Ты – их мечта самая выстраданная.
Ты – живое страдание. Их.
Ты…
Святая. Мария Магдалина имя тебе. Смотрела Мэла Гибсона фильм?
Красный тюльпан зацвел на школьном огороде. Я сказала – вот так мак! А ты ответила – это тюльпан! Я – мак!!! Ты – хорошо, мак, превратившийся в тюльпан. А я – ночью? Ты – всегда! А я – нет, на рассвете. Все хорошее случается на рассвете. А ты – нет, на рассвете наступает прощание. Ха! Проговорилась, Мария Алендровна.
Разворотило, разворошила.
Ты разворотила меня. Он оставил на столе своей мастерской одну книгу, я сдула с обложки опилки, странно она называлась – "Лолита". Раскрыла, и сразу же: "Ты разворотил у меня что-то внутри".
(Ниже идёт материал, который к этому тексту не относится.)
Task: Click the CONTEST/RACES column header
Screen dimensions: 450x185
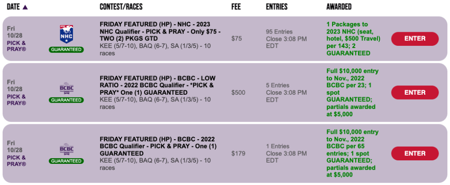Action: (x=121, y=7)
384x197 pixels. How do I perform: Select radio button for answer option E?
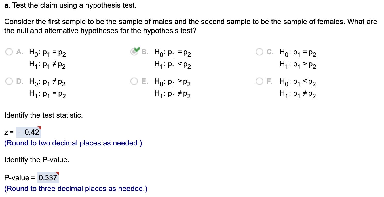(134, 81)
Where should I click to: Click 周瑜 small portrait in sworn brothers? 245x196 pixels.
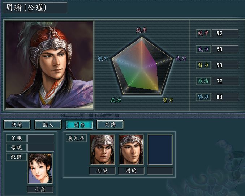(x=131, y=150)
После чего мы и переехали в другой город. Мама вышла замуж. За коротышку, ниже ее на полголовы. Он нашел там работу. И мы переехали в город Другой.
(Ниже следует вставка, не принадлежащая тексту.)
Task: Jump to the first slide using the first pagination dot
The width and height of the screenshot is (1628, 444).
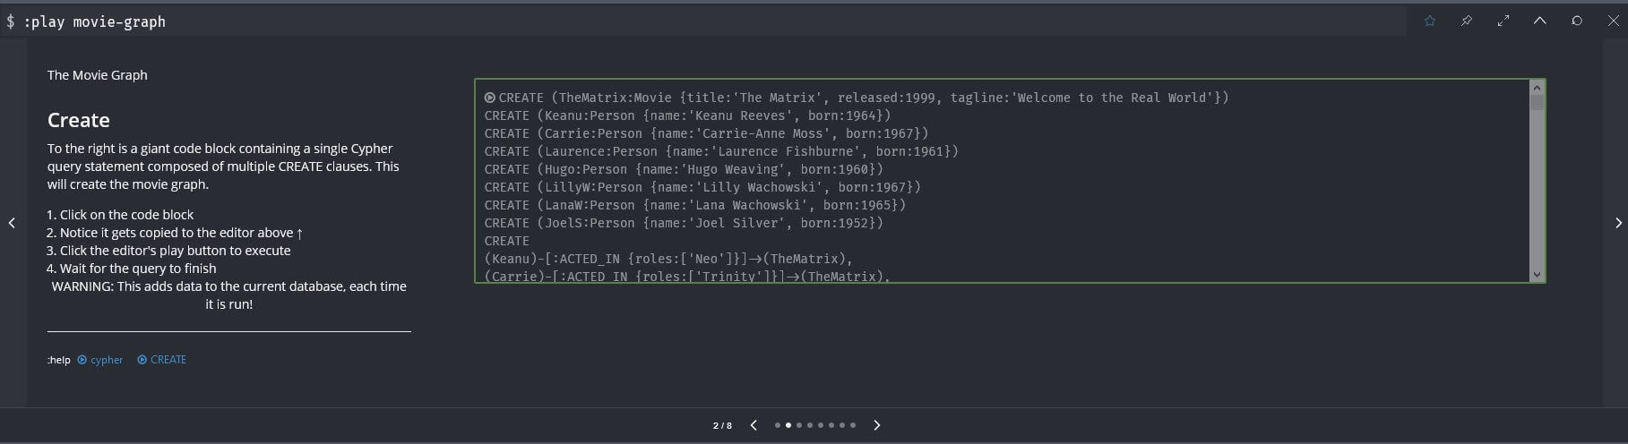Action: (778, 425)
Все совпало. Мама сказала: чудесно! Как же вовремя. Иначе уже не знала, что и делать, куда отсюда бежать. От проклятого этого ДК. Я только рыдала не вслух.
А тут ты.
И снова мама: надо же, вот ведь удачно. У нас ты вела черчение, у младших – рисование, но по совместительству была еще и психолог школы! Говорили, что ты и где-то еще в нешкольной жизни пользовала людей странными средствами, учила их видеть. Моя профессия – учить видеть. Так ты сказала. Меня сразу же затошнило тогда.
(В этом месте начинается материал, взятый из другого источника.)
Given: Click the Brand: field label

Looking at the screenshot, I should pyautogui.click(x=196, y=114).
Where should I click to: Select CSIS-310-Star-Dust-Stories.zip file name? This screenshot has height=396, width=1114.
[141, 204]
Но ты уже положила на меня глаз. Я тебе понравилась, да, Малендра? Увидела?
Сначала ты все повторяла – тебе никто не говорил, у тебя талант? Талант к цвету? Ты различаешь оттенки. Тебе надо рисовать. Приходи. Вы, что ли, кружок ведете такой (это я спросила; сдалась она мне, эта бабуля-хромоножка)? Помнишь, что ты ответила? Веду. Кружок. Но заниматься в нем будешь только ты. Одна. Индивидуально!
Знаю, ты с мамашей моей говорила, она и не скрывала, что специально приходила к тебе как-то днем, пока мы учились, как папы Карлы, а у тебя, видите ли, было окно, не знаю только, в какой точно день. Накидала тебе чепухи истерической до потолка. Ты не поняла, что мамаша моя как раз не видит? Ничего. Но вот захотела наконец-то хоть что-нибудь разглядеть. За твой счет. Вот ты теперь и заманивала меня этим рисованием, этой лестью, потому что нажаловалась мамаша, и ты наверняка обещала попробовать, хотя и самой тебе ведь так круто показать ей и себе, как подвластны тебе любые души, как запросто ты можешь помочь… Какая же это любовь?!
Мы рисовали вместе. Ты рисовала тоже – я так удивилась! Разве такие кружки рисования? Но ты рисовала. Черной гелевой ручкой. Горы. Вершинки белые, как измазанные пастой "Жемчуг". Деревья, речка. Олененок с оленем пьют. Напевала непонятное. Горы высокие еленям… Я говорила: что за песня такая не по-русски? Ты говорила: есть такая книга, Псалтырь, вот оттуда. Я говорила: вы, что ли, горнолыжница? Ты отвечала: нет. Давно уже. Зато раньше. Я ж из Хибин и раньше… Но теперь нога… Просто каждое лето хожу с друзьями в поход. Я говорила: у вас че, так прям много друзей? Ты говорила: ну… в самый раз на поход. А как же муж-дети? Но про это я не спрашивала, зачем? И так было ж ясно все! Ни мужа, ни детей. Только сын взрослый, который давным-давно, кажется, погиб. Это я случайно знала от зоологички. Я спрашивала: раз ты так их любишь, эти горы, раз так ждешь поход, почему все черно-белое? Какая же это любовь? Ты отвечала – графика. Я дальтоник. И улыбалась тихо. Я говорила: да разве женщины? А впрочем, плевать. Мне-то, мне – что теперь рисовать? Вот, подоконник с вазой уже готов. Дальше что?